[[ Entries shown, beginning ]]

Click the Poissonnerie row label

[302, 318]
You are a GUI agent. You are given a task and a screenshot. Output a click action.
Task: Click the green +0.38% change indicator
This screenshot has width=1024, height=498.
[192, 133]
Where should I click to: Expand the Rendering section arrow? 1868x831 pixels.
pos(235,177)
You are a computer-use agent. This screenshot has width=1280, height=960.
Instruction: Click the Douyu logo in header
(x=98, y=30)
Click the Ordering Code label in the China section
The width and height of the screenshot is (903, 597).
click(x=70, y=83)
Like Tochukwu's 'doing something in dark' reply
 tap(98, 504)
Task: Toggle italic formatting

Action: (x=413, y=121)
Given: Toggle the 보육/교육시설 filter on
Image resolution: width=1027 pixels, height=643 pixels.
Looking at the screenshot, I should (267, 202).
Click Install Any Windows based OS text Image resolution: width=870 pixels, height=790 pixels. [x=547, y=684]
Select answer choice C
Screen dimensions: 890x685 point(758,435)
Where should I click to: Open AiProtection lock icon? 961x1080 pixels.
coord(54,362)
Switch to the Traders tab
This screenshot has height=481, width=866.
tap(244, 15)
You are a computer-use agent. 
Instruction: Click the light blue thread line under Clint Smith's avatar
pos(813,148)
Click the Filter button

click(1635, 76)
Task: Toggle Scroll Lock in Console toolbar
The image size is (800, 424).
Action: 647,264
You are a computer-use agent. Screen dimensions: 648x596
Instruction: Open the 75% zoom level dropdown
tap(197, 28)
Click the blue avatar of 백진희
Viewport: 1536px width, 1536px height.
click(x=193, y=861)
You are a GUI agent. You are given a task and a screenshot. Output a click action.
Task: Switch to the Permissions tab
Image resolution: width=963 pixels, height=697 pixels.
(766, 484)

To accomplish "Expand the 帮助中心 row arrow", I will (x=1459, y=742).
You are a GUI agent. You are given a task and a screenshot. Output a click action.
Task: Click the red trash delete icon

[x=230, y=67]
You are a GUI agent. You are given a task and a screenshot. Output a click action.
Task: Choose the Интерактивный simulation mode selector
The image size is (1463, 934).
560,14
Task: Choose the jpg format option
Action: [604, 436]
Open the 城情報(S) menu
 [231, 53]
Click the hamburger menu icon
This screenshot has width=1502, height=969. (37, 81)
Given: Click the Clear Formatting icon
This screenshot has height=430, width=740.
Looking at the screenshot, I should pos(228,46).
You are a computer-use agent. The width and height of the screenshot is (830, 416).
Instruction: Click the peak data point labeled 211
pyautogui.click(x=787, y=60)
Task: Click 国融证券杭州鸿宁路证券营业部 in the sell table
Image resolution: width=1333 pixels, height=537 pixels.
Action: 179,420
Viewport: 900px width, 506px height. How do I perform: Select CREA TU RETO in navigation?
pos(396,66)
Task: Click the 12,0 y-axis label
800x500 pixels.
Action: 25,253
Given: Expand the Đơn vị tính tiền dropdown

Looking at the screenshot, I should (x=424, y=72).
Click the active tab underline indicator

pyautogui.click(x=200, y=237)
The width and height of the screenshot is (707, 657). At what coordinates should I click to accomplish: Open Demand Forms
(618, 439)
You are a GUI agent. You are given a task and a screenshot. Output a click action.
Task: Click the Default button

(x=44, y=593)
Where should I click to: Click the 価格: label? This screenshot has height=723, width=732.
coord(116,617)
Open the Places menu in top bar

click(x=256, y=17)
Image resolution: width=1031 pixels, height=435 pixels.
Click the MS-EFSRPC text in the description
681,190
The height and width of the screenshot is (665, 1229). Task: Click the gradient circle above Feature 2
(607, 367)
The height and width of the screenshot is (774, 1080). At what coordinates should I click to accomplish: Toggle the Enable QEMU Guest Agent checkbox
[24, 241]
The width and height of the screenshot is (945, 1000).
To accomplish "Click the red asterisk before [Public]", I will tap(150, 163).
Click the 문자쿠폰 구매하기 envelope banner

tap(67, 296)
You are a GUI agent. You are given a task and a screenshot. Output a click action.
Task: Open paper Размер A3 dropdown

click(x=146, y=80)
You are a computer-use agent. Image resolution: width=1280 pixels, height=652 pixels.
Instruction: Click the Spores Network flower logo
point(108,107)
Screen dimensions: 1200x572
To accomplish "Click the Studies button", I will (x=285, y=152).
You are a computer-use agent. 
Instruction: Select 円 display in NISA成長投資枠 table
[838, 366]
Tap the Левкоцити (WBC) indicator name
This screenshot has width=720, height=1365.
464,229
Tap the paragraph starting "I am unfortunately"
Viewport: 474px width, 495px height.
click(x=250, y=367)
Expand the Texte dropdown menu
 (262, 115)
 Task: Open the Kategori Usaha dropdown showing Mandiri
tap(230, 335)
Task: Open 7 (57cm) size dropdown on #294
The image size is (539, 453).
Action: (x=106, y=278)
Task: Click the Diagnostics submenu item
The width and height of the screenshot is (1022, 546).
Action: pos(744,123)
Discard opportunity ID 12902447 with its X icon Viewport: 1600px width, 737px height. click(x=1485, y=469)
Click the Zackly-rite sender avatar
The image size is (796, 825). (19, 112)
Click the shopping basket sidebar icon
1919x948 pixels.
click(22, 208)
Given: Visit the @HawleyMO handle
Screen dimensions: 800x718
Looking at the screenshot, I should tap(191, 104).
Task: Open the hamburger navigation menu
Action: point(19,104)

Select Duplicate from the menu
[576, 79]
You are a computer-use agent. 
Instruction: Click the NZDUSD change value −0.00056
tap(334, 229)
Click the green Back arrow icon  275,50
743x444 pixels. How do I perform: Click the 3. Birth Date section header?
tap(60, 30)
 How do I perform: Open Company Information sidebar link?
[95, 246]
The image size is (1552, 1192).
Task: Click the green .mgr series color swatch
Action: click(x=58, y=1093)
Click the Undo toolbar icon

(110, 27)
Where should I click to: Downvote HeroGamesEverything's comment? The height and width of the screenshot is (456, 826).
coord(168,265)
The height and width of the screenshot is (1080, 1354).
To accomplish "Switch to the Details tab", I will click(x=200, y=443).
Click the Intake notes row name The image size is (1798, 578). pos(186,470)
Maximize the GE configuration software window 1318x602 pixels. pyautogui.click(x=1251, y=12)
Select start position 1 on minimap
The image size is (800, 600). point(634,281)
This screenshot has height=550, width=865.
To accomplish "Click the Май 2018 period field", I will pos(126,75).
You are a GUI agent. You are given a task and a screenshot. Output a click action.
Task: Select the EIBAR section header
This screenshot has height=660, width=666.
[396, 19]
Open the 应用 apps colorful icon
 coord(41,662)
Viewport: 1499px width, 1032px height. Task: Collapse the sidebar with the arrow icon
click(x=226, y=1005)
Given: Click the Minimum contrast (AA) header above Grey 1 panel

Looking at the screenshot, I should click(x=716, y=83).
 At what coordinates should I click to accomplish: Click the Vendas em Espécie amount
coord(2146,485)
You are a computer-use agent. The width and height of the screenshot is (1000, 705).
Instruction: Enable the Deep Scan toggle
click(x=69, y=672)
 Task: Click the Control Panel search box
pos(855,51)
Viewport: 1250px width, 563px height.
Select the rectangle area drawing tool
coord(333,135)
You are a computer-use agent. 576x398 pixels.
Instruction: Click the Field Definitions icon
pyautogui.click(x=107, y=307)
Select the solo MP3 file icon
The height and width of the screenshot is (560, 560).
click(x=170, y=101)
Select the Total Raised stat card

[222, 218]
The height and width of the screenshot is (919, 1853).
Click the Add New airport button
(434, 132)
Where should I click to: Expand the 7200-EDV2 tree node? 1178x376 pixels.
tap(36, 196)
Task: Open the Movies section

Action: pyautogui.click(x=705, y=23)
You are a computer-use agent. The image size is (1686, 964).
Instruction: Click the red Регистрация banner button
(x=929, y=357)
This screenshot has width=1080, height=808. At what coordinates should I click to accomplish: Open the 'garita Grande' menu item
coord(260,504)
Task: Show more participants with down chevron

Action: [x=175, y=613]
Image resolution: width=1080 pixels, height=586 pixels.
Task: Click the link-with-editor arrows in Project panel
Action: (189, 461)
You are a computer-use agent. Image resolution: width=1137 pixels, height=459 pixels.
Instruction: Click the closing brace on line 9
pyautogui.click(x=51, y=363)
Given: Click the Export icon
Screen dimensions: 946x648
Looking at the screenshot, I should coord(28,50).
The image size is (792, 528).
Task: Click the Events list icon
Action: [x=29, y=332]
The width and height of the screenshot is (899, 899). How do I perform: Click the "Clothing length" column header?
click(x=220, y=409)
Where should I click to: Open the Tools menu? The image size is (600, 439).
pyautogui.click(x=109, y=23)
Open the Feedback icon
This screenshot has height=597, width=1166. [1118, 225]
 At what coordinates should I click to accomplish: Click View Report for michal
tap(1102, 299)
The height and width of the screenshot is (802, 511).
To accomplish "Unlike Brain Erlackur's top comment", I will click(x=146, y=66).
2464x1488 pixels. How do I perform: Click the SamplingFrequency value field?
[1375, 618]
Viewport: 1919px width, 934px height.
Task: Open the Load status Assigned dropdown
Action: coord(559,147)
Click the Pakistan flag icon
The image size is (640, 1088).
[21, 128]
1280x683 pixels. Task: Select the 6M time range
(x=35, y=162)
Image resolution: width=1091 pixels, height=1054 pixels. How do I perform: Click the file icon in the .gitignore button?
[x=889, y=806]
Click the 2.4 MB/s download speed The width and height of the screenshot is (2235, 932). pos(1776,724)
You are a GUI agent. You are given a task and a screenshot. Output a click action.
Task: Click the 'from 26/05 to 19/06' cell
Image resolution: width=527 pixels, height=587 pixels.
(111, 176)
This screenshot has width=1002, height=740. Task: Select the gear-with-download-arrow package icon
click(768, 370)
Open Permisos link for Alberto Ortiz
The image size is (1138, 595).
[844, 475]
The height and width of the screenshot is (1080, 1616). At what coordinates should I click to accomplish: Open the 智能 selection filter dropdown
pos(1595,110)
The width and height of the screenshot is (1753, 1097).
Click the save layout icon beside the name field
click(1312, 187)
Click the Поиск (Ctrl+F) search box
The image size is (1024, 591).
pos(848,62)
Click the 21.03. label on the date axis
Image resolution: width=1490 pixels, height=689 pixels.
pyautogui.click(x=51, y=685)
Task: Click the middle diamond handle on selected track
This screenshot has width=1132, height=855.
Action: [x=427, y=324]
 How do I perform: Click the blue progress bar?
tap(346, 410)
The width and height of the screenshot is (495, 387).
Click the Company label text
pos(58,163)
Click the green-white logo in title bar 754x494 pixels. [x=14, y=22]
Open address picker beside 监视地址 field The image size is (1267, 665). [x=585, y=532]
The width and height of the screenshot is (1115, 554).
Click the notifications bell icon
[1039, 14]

[[ Entries shown, end ]]

◆ Work request
Look through the records and copy every line that has the word "handle".

◆ Finished task
Given: Visit the @HawleyMO handle
Task: Click the middle diamond handle on selected track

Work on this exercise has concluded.